Understanding Urban Coyotes, One Photo at a Time
A new photojournalism project documents the quiet spread of these maligned predators into cities.
It was before sunrise the first time Jaymi Heimbuch saw a coyote. As she and a friend pulled into a parking lot, their headlights beamed onto a single Canis latrans, drinking from a puddle. "I was like, you are kidding me!" recalls Heimbuch, a writer and conservation photographer. "It was like a sign."
It was a sign because that day also marked Heimbuch's inaugural photography mission for a photojournalism project she had started called The Natural History of the Urban Coyote.
The idea was born two years ago, but Heimbuch and her two partners, multimedia journalist Morgan Heim and wildlife photographer Karine Aigner, officially launched their website in mid-February of this year. Their timing is opportune, coming at a moment when coyotes are so plentiful in cities that they are finding their way to rooftops in New York and roaming college campuses in Vancouver.
Combining the latest urban coyote research with photographs taken by the trio, the project aims to build a bridge between the general public and scientists to dispel the "mysteries and misconceptions" about a species that's often maligned and persecuted. What that translates to currently is a website that will act as a hub for coyote information, provided through blog posts and images updated several times a month. The three documentarians also plan to write magazine articles, publish a book (something Heimbuch says is "already in the works"), and release a documentary film.
To begin, the project will focus on coyotes in three cities: San Francisco, Denver, and New York. A few other locations, including Vancouver, are on the shortlist for inclusion once the project develops further.
But coyotes are certainly not the only urban species in need of advocates. Cities are full of contentious species that alternately—and sometimes all at once—inspire rage, disgust, and fear. So, when I spoke to Heimbuch last week, I wanted to find out: Why coyotes?
"Coyotes are one of those amazing natural history stories that you don't hear terribly often when it comes to a predator, especially a larger predator," says Heimbuch. Their trajectory has been markedly different from that of other large predators in North America. As noted by the Cook County Coyote Project, while bears and wolves have been forced out of much of the United States by human expansion, coyotes have managed to broaden their range dramatically over the past three centuries. This has happened in spite of the active persecution they have frequently faced from fearful humans.
"The more forests we cut down, the more we basically pave the way for them to arrive right at our doorstep," says Heimbuch.
But Heimbuch's interest is about more than just coyote tenacity and resilience. "I also find them inspirational because they're so clever," she says. "They can just figure out solutions to problems. They surprise us constantly in how they can adapt to different areas." Notably, coyotes have learned to navigate busy streets (which Heimbuch writes about witnessing in this blog post) and to patch together territories out of the disjointed green spaces in cities.

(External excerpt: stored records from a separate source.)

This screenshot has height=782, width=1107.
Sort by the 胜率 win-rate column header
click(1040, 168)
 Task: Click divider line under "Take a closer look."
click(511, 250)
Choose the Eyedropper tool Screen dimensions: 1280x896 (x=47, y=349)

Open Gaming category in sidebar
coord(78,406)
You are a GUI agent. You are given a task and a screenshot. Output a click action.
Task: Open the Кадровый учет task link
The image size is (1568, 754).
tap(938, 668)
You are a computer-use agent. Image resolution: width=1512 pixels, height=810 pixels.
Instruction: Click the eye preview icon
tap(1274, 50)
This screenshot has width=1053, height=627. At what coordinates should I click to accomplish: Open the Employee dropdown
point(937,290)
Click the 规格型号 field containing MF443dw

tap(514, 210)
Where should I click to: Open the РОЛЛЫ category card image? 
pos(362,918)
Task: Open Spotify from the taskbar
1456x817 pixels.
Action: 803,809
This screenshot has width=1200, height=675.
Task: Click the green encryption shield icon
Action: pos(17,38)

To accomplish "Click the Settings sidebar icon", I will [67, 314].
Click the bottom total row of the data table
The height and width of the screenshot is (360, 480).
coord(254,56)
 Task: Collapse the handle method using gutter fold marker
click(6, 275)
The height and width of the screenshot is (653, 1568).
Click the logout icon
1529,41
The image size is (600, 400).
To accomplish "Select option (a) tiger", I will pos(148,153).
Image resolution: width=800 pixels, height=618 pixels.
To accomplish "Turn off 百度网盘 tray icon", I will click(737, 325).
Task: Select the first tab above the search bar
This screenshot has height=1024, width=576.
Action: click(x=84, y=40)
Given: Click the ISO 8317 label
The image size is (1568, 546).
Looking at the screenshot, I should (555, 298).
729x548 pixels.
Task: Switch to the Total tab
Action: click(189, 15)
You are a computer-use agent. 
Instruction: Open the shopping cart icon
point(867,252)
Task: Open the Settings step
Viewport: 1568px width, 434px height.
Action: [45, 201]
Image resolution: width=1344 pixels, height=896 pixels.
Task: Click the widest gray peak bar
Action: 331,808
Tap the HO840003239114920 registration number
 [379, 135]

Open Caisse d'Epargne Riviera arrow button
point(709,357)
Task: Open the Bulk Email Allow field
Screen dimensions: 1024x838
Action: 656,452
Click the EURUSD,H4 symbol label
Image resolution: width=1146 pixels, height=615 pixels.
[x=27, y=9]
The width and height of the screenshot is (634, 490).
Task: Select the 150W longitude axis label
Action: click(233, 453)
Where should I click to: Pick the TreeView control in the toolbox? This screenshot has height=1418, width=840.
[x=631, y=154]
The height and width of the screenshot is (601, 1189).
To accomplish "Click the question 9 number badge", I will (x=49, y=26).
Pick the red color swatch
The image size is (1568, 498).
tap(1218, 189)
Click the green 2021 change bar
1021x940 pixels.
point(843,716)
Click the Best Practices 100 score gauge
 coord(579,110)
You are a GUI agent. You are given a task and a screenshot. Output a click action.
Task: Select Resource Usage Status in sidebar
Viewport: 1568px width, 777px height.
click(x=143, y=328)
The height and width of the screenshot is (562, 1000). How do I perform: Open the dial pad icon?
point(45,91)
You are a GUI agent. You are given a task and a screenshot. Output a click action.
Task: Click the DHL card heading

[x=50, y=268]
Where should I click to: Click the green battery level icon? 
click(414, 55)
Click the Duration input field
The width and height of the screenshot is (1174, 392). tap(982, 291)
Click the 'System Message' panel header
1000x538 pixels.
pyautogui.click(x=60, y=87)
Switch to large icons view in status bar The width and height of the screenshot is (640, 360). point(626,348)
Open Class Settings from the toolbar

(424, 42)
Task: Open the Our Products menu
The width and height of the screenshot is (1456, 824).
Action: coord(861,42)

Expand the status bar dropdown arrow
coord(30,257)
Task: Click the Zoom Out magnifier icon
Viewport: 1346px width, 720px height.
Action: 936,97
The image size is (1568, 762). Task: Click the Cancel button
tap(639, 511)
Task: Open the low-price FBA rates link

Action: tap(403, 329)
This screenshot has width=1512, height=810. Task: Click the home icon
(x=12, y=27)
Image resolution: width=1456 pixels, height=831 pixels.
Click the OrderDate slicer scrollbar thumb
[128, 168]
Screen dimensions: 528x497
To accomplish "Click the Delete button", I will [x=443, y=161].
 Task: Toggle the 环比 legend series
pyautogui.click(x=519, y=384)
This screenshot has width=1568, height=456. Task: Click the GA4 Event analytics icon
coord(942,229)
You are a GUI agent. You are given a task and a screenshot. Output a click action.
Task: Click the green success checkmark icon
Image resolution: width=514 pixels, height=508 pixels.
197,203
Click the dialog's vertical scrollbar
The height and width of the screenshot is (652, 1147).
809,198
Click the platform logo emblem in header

Heimbuch is effusive about coyotes, but she doesn’t necessarily expect others to share her enthusiasm. That’s neither her goal nor the goal of The Natural History of Urban Coyotes. Rather, the focus is on understanding and consequently reducing human-coyote conflict.
“We don’t really care if we’re changing how [people] feel about coyotes,” she says. “But we can hopefully change how they think about them and how they coexist with them.”